Save the Garden, a grassroots group opposing the transfer, has argued that Garden Avenue deserves protection because of its connection to Clearwater’s Black business history. The group has pushed for a public memorial garden and heritage trail instead of turning the road over for Scientology’s project.

That history has made the debate even more emotional. For some residents, Garden Avenue represents a chance to preserve part of Clearwater’s overlooked community story. For others, the church’s proposal represents long promised investment in a downtown that needs more people, more activity, and more reasons to stay open after dark. Save the Garden also collected thousands of signatures in support of a proposed ballot initiative that would require voter approval before the city transfers certain downtown public rights of way.

The city rejected the petition effort after determining that not enough signatures were valid. The ACLU of Florida has since filed a lawsuit on behalf of Save the Garden, arguing that the city unlawfully rejected valid signatures and blocked residents from participating in the local democratic process. That lawsuit adds another layer to the Garden Avenue fight. The issue is no longer only about one street or one project. It is also about whether Clearwater residents should have more direct say before public roads in the downtown core are vacated or transferred.
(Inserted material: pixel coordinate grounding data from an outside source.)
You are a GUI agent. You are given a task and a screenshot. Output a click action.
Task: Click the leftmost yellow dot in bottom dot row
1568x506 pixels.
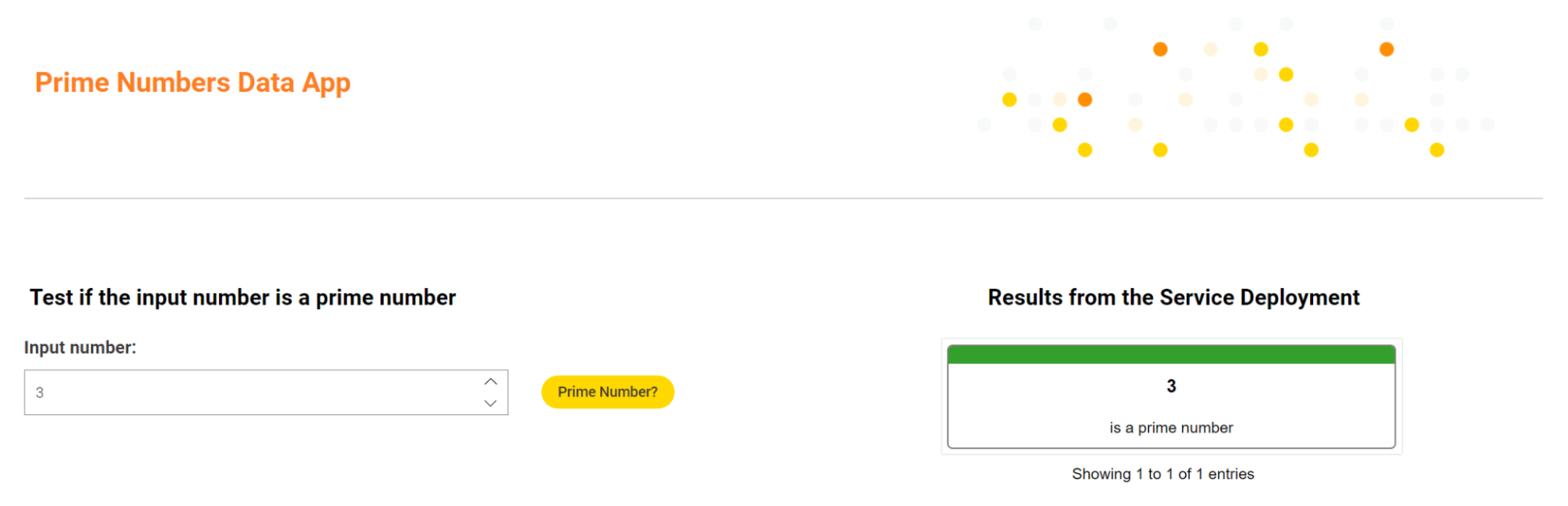[1085, 150]
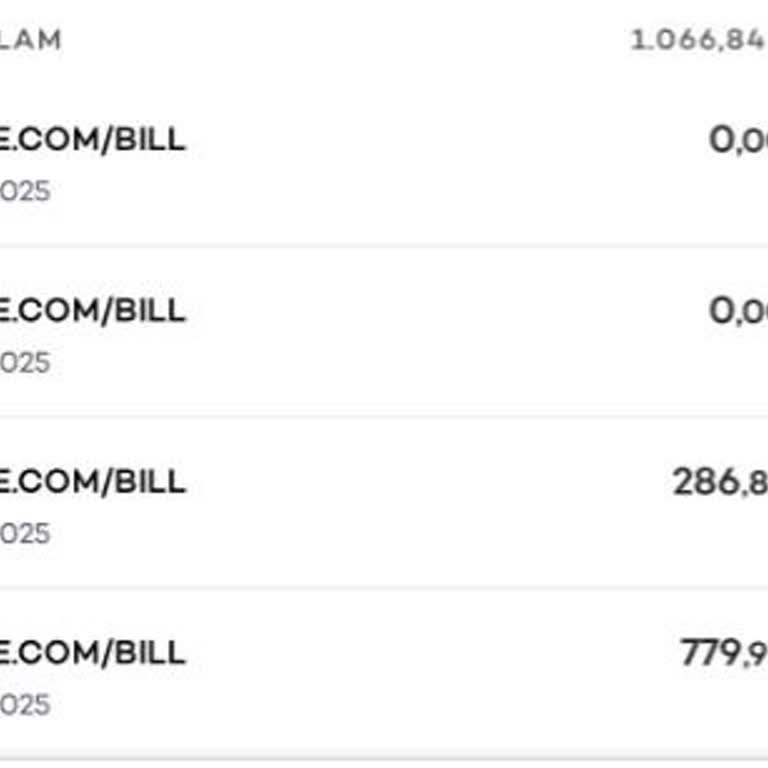Select the first transaction's 0,0 amount
Image resolution: width=768 pixels, height=768 pixels.
tap(738, 140)
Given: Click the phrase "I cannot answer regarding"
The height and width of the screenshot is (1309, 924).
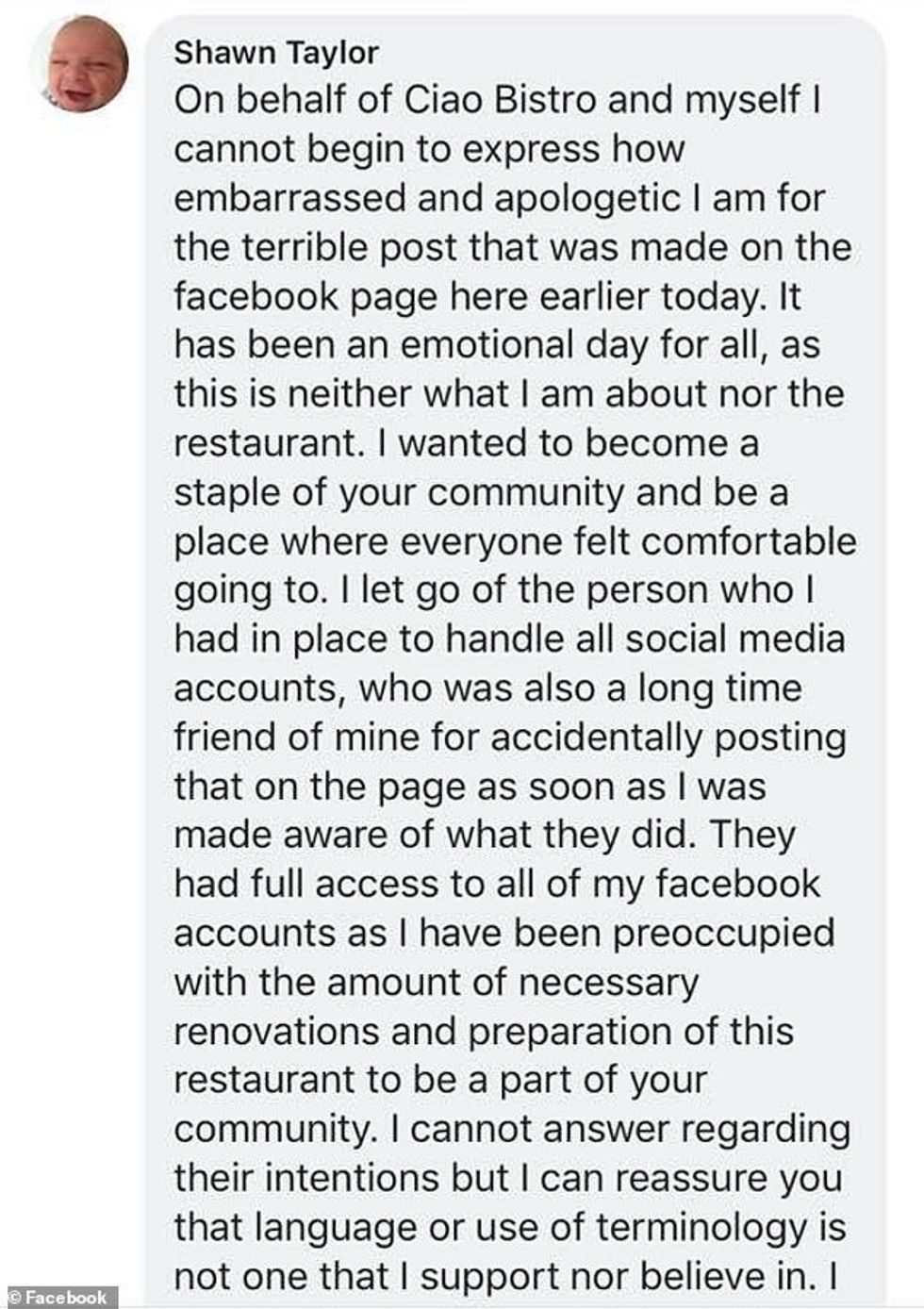Looking at the screenshot, I should point(630,1130).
Protester holds “Don’t Sell S. Garden St. to Scientology” sign outside the Church of Scientology’s Fort Harrison Hotel in downtown Clearwater

Scientology’s Larger Downtown Plans Are Drawing New Questions

The Garden Avenue vote comes as Scientology linked development plans are drawing renewed attention across downtown Clearwater. A church affiliated development group, Cleveland Street Alliance, has promoted plans for a roughly $50 million family entertainment complex near Cleveland Street and Myrtle Avenue. The concept includes a multiplex theater and other entertainment uses, though the project still must go through formal city review.

Supporters see these projects as a way to activate downtown buildings and bring more people into the city center. Critics worry Clearwater is drifting toward a downtown future shaped less by public vision and more by one institution’s property holdings.

That is the part residents keep coming back to. A theater, plaza, auditorium, or entertainment complex can sound exciting on paper. But in Clearwater, every new announcement tied to Scientology lands inside a much bigger question. How much of downtown should one organization be allowed to shape?

Clearwater’s Downtown Comeback Has a Trust Problem

Clearwater wants a real downtown revival. Most people can agree on that. The city needs active storefronts, walkable streets, restaurants, housing, entertainment, and public spaces that make residents want to spend time there.

The problem is that trust is already thin. When residents feel like decisions are being made around them instead of with them, even promising projects become harder to sell. Add a public street into the middle of that fight, and the reaction gets even stronger.

South Garden Avenue may be short in distance, but the debate around it reaches far beyond one block. It touches religion, land ownership, local history, public access, race, development, tourism, and the future identity of one of Pinellas County’s most complicated downtowns.

The Final Vote Could Shape More Than One Block

Clearwater City Council is expected to revisit the South Garden Avenue issue on June 18th. If the transfer receives final approval, Scientology’s planned L. Ron Hubbard Hall would move one step closer to becoming reality.

If public backlash keeps building, the vote could become a defining moment in Clearwater’s long running debate over public land and private influence. This is no longer just about whether a road stays open. It is about who gets to decide what downtown Clearwater becomes next.